Incidentally, this code snippet shows two of the three syntactic
ways of indexing a Lua table by key: table["key"]
and table.key. We will look at the third method later.
Co-routines
Lua does not support operating-system threads, or any form of pre-emptive or concurrent scheduling. Extensions written in C that aim to add this support are associated with numerous complications. I've learned not to try to do any kind of platform-level multi-threading in Lua -- it's just too fragile.
Of course, Lua is not alone among scripting languages in having this limitation. JavaScript is notoriously deficient in theading support as well.
Lua does offer support for co-routines. Using co-routines is not entirely unknown in the Java world but, because true threading is built into the language, developers tend to use that instead. However, sometimes co-routines are safer, and no less efficient, and this technique deserves to be better-known.
Co-routines are functions that explicitly yield control to one another at specific points. When a function has yielded, some sort of scheduler -- which has to be provided by the developer -- can select another "thread" to resume.
Broadly, Lua's co-routine support is encapsulated in four functions
in the coroutine module: create(),
yield(), resume(), and status().
Once a function has executed yield(), Lua will suspend it
until some other function calls resume(). You can use
status to work out which co-routines are alive (that is,
yielded) and capable of running further, and which are dead (the function
has returned).
What makes Lua's co-routine support particularly interesting is that
yield() and resume() can pass parameters to
one another. This makes it possible to pass data between "threads" in a
completely safe way, without the risk of race conditions.
In the end, though, co-routines are just a framework on which a developer
can build an application that uses co-operative scheduling. Most of
the work has to be done by the developer, and it's a lot harder than
simply saying new Thread()... in Java.
Closures, etc
Because a function is a first-class language element in Lua, functions can be passed as arguments to other functions, or stored in tables. This is valid Lua for example:
function do_three (something)
for i=1,3 do
something (i);
end
end
do_three (function(x) print ("hello " .. x) end);
Until the introduction of lambda functions in Java 8, we would have had to get this effect in Java using interfaces implement by anonymous inner classes, which was very inexpressive.
Object-oriented programming
Lua has rudimentary object-oriented constructs. In essence, a class is a table, and an instance is table with some metadata that identifies the 'self'/'this' value for the instance. The following code snippet shows the barest outline of a class for handling complex numbers.
Complex = { } -- Empty table - no default attributes
function Complex:new (re, im)
-- Boilerplate set-up code
o = {}
setmetatable (o, self)
self.__index = self;
-- Initialize the object
self.re = re;
self.im = im;
return o;
end
function Complex:getReal()

Tasks to carry out →
1. Answer these questions from the Lua article:
(a) Which four functions in the coroutine module make up Lua's co-routine support?
(b) In Lua's object-oriented constructs, what is a class in essence?
(c) Which other scripting language does the article name as deficient in threading support?
2. Write the next part of the Lua article, picking up right after its final line.
The listing further down is separate material with no connection to the Lua article.

Data →
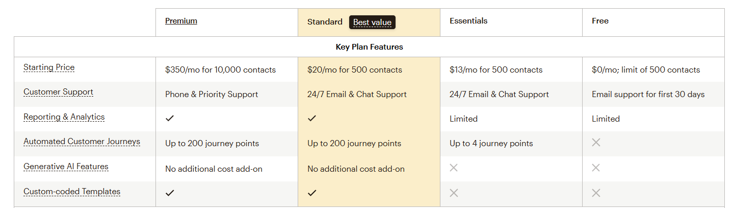The height and width of the screenshot is (208, 733).
Task: Open the Customer Support feature link
Action: pos(58,92)
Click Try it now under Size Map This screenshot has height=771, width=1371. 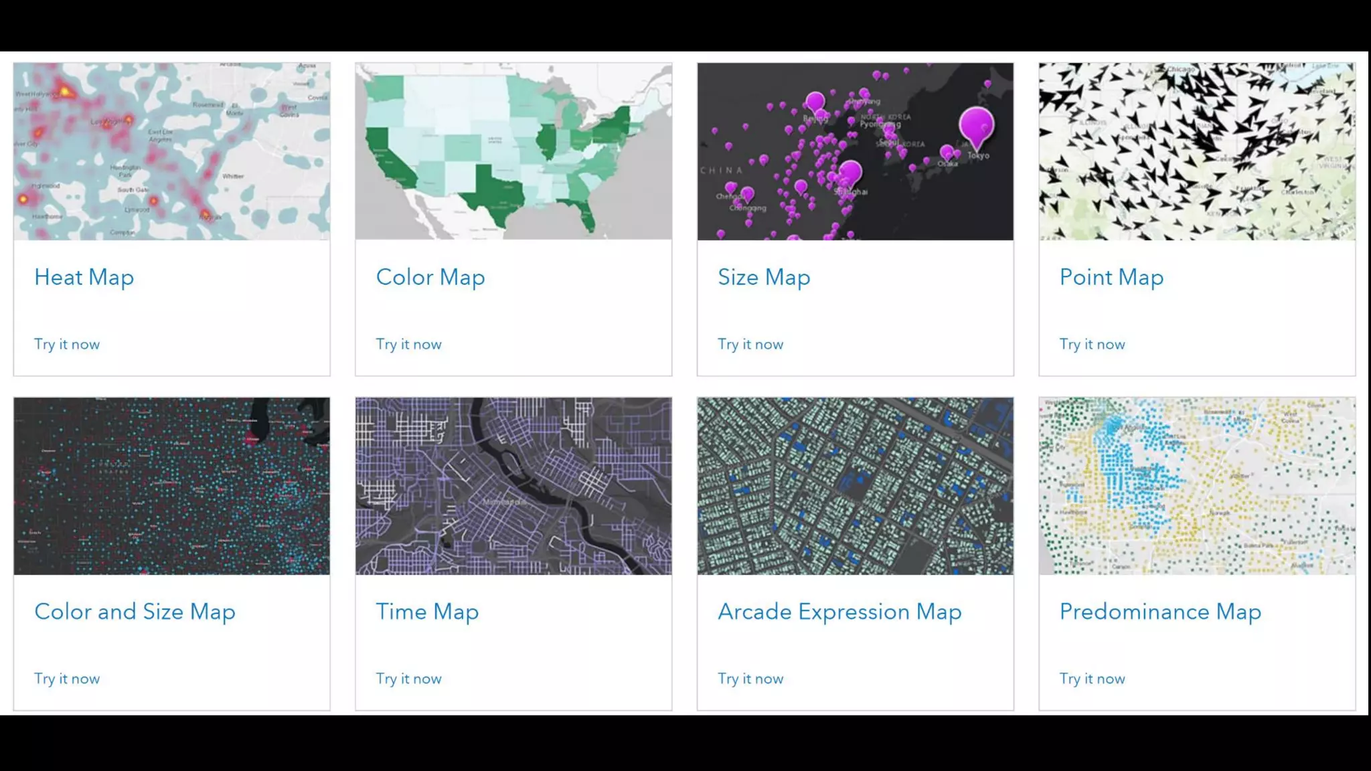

Results of the tasks →
1.
(a) create(), yield(), resume(), and status().
(b) A table.
(c) JavaScript.

2.
return self.re;
end
function Complex:toString()
return self.re .. "+" .. self.im .. "i";
end
function Complex:add (o)
self.re = self.re + o.re;
self.im = self.im + o.im;
return self;
end
I use names with an initial capital letter to indicate a table that is playing the role of a class -- this matches the usual Java naming convention.
The 'attributes' of the object are the key/value pairs of the table, with
the key as the attribute name. Because we can reference table values
using the table.key syntax, manipulating object attributes
in Lua looks a lot like it does in Java.
However, despite this superficial similarity, classes are not first-class
language constructs in Lua, and you'll have to help the language out
by careful syntactic usage. So I would have to use my Complex
class like this:
c1 = Complex:new (1, 2);
c2 = Complex:new (3, 4);
sum = c1:add (c2);
print ("sum = " .. sum:toString());
using a colon in the method calls to indicate to
Lua that it should insert the self
reference that makes the table method behave like a class method; and
it is 'self', not 'this' as in Java.
It's possible to implement 'real' object-oriented techniques like polymorphism and virtual methods and, to some extent, to control the visibility of a class's attributes. However, these techniques are a little fiddly, and beyond the scope of this simple overview.
The standard library
The basic Lua distribution has a minimal standard library, although it's
easy to extend, in Lua or in C. The basic
library provides a subset of the facilities in the java.io and
java.math packages, and the System class. If you
want database support, or a graphical user interface, you'll need to seek out
a module or build one yourself.
One module that deserves a specific mention is luaposix. This implements all the POSIX features that are part of Linux/Unix, but not included in ANSI-standard C. Even a basic feature like sub-second timing needs this module, or an equivalent one.
Because Lua has been in widespread use for such a long time, it's relatively easy to find modules to do most common tasks. However, as with code in Maven repositories, the quality is somewhat variable.